● Your objective:
Quote, exactly, the line holding "Open 《广发证券金管家E对壹短信、彩信定制服务协议》" and all lines after it to the end of the records below. Exclude pictures.

####################

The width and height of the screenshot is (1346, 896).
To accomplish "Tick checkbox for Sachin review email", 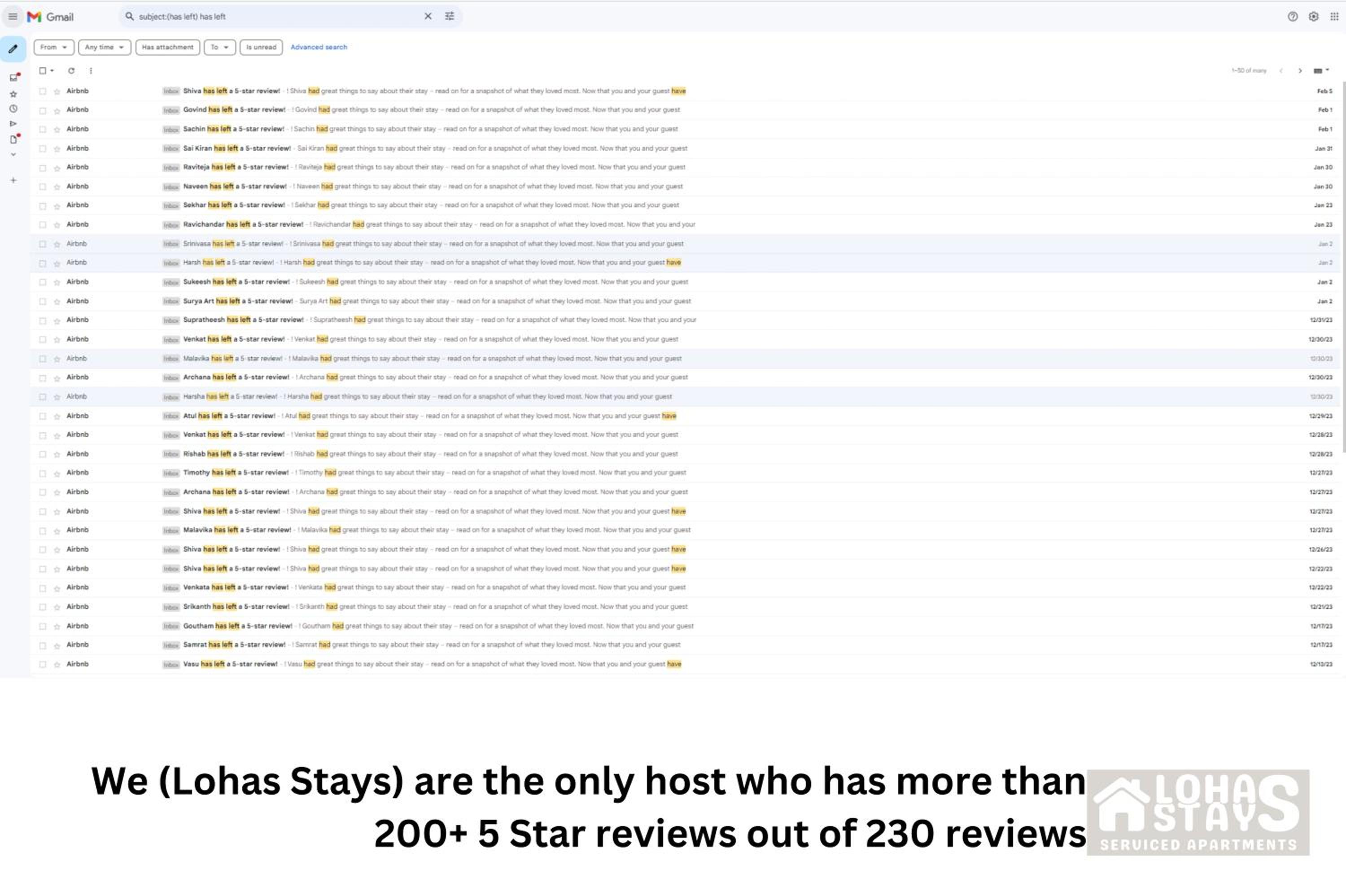I will [x=42, y=130].
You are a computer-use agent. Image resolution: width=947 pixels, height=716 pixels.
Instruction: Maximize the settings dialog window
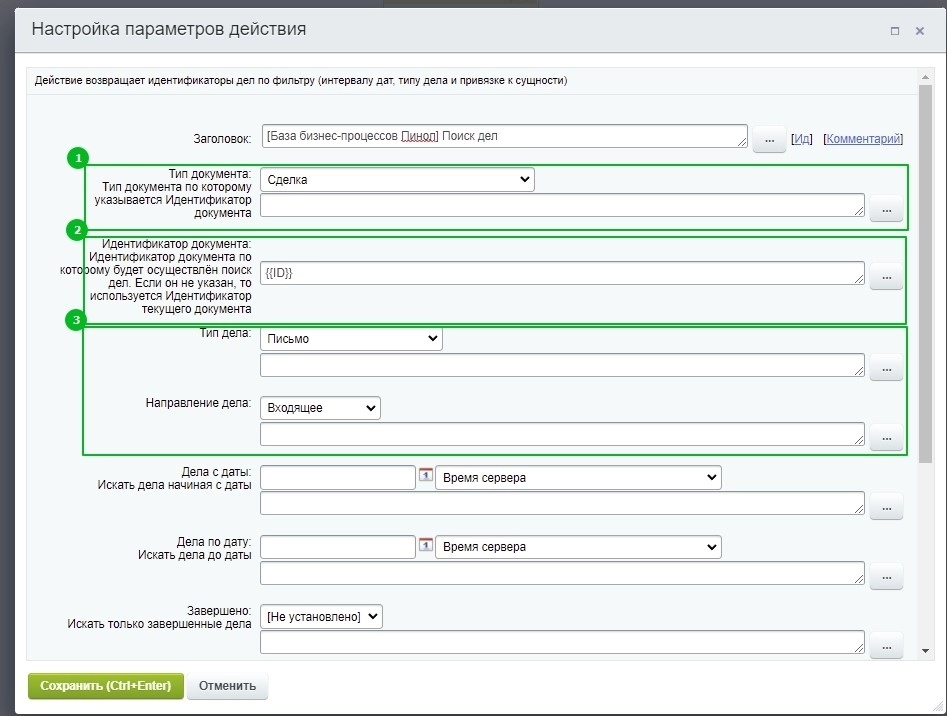click(x=895, y=31)
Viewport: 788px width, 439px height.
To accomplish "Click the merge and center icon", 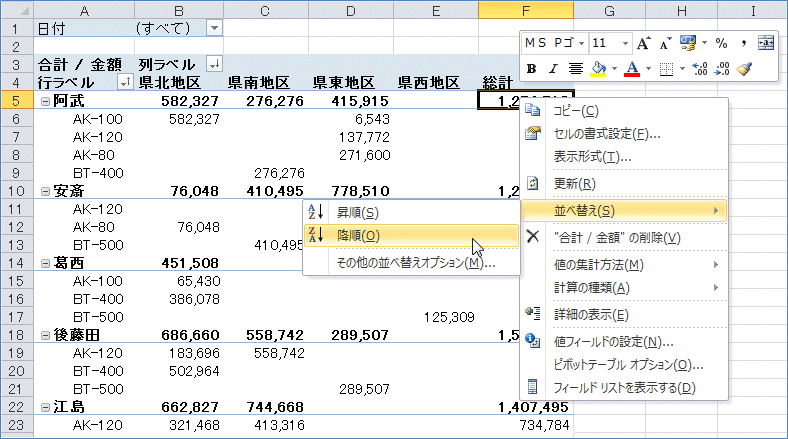I will click(x=766, y=44).
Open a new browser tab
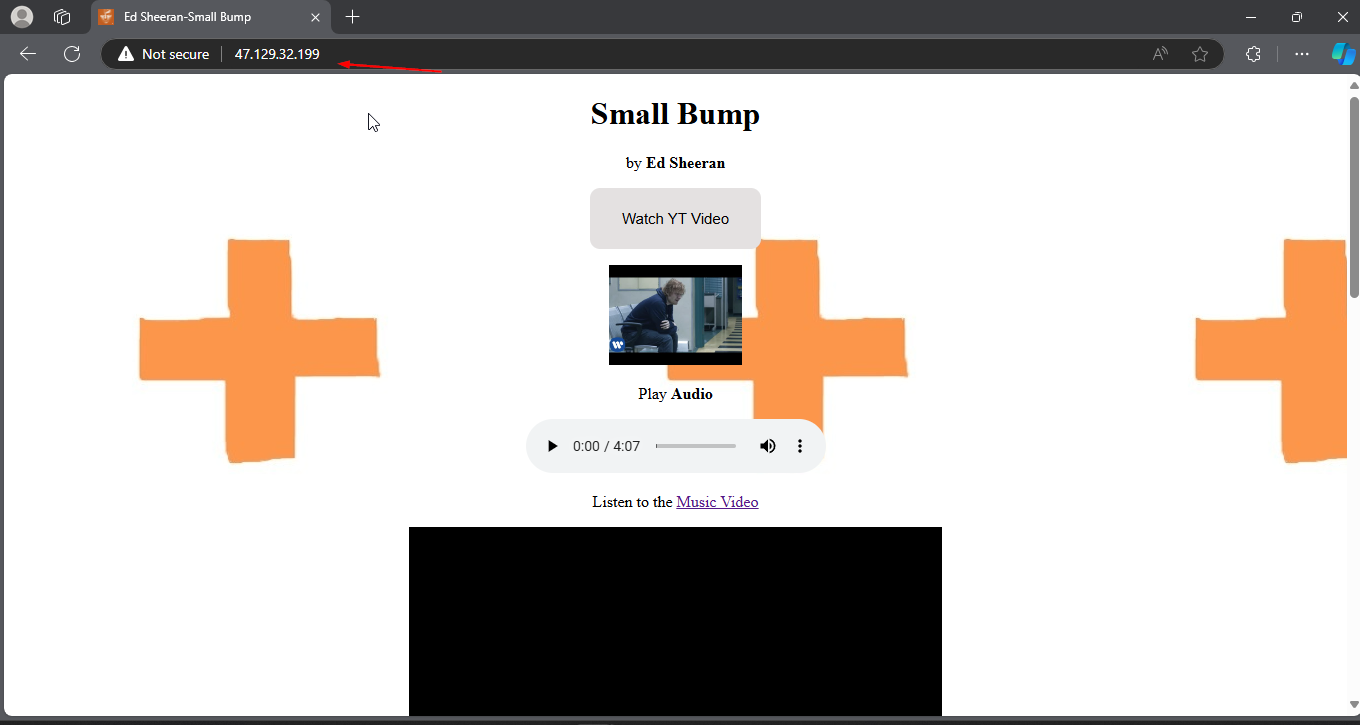 click(352, 17)
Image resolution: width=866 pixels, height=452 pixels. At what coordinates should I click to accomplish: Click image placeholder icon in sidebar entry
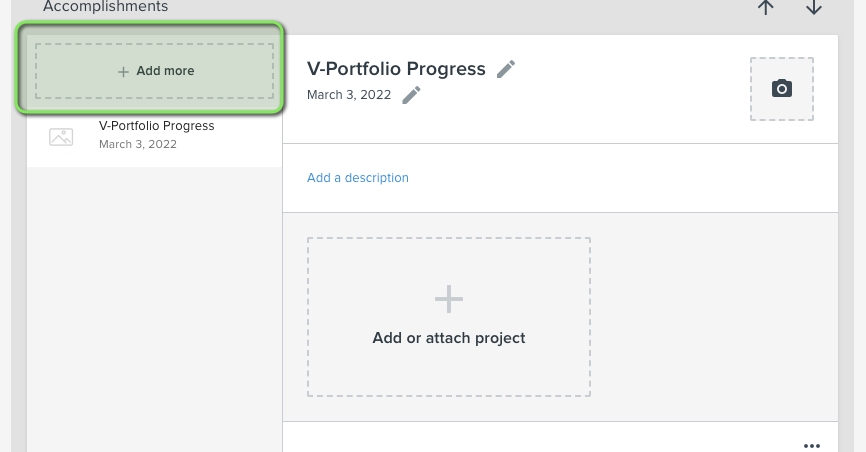61,136
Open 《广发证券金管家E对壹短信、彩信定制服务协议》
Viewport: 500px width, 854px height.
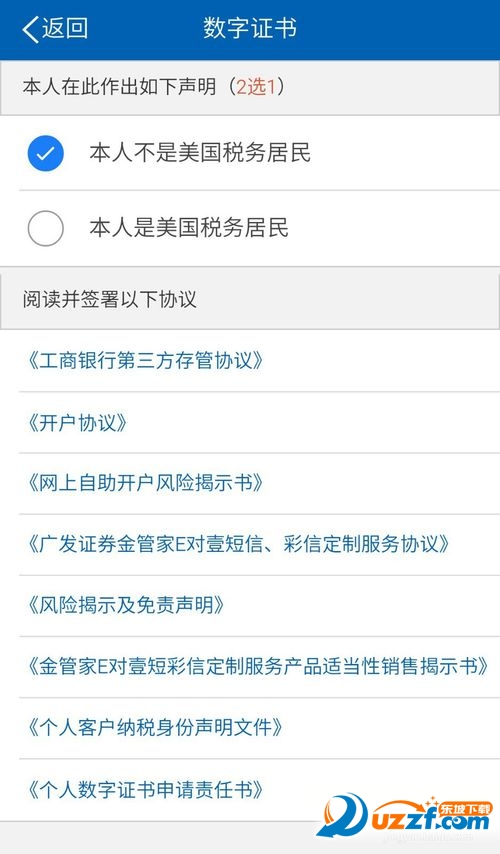(238, 544)
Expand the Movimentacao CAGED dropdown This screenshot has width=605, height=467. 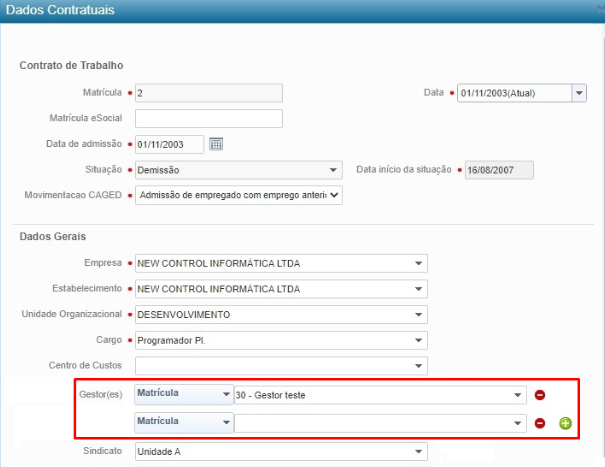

####################

● Solved problem:
Open 《广发证券金管家E对壹短信、彩信定制服务协议》
Viewport: 500px width, 854px height.
(238, 544)
Expand the Movimentacao CAGED dropdown This screenshot has width=605, height=467. 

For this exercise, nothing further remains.